Can you write what follows in the forum thread on European foul brood, picking up after its last line?

* _Quoted passage_:
►

# Is European foul brood all that serious?



## David LaFerney (Jan 14, 2009)

I recently took an inspection class which was taught by our state apiary inspector. The instructor made the comment that if you have bees this year that you probably have European foul brood, and while looking at the material I realized that it has been fairly common in my bee yard since I started about 5 years ago - probably from my very first hive.

The thing is it doesn't seem to make that much impact on hive performance even though I have never done anything to treat it or prevent spreading it. I've made good honey crops and had good success doing splits and even rearing some queens - although I think it may explain my disappointing 50 percent failure rates in getting queens mated and laying. Until this past winter I rarely lost a hive other than mating nucs which are by design small weak and queenless anyway. I have found hives recently which I am sure had efb infected open brood, but also had excellent patterns of both capped and open brood. Is that usual?

When I read about efb on the web it is described as being a real plague type disease in Europe. Is it the same thing or what? Here it seems to be characterized as a stress induced condition that often just goes away when a good flow starts - which is what I seem to have experienced.

It the future I will at least take more care to prevent spreading it between hives, but I would like to eradicate it and learn to control it - without antibiotics. 

I would like to hear from some experienced people - what is your opinion on how serious efb is?


----------



## jim lyon (Feb 19, 2006)

◄

Saved entries:
►

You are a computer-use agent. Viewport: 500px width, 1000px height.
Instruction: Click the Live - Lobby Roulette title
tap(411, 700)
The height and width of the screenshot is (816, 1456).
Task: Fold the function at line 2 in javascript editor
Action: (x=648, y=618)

◄

* _Task result_:
By all accounts it has gotten much more prevalent in recent years. It seems to be exacerbated when hives are stressed by a lack of nectar and/or pollen. Terramycin still does a good job of controlling it and a "per label" treatment of those hives will probably yield a noticable boost from its use. On the other hand, if you wish to minimize your treatments or you are not in a "treatment window" (6 weeks prior to a surplus honeyflow I believe is the label) most bees will most likely eventually overcome it though some may get weakened to the point where you might lose the hive. Its one of those classic treatment/non-treatment arguments that will never be agreed upon by all.


----------



## Dave Burrup (Jul 22, 2008)

Seconding what Jim posted. We moved an apparently healthy nuc from the nuc box that they over wintered in to a 10 frame hive and the EFB just exploded. It went from being undetected to a few dead larvae one week to absolutely no healthy larvae the next week. We treated with teramyacin and that hive is now just exploding with brood, and may actually make a box of honey by fall. Before we got it re-queened and turned around the poppulation dropped to pitiful numbers.
Dave


----------



## David LaFerney (Jan 14, 2009)

I was told that creating a brood break by caging the queen inside the hive - or requeening the hive would both clear it up. I can see how a brood break could work, but i don't understand how simple requeening would make any difference - unless the queen is a vector for the disease. Will those things actually work.


----------



## jim lyon (Feb 19, 2006)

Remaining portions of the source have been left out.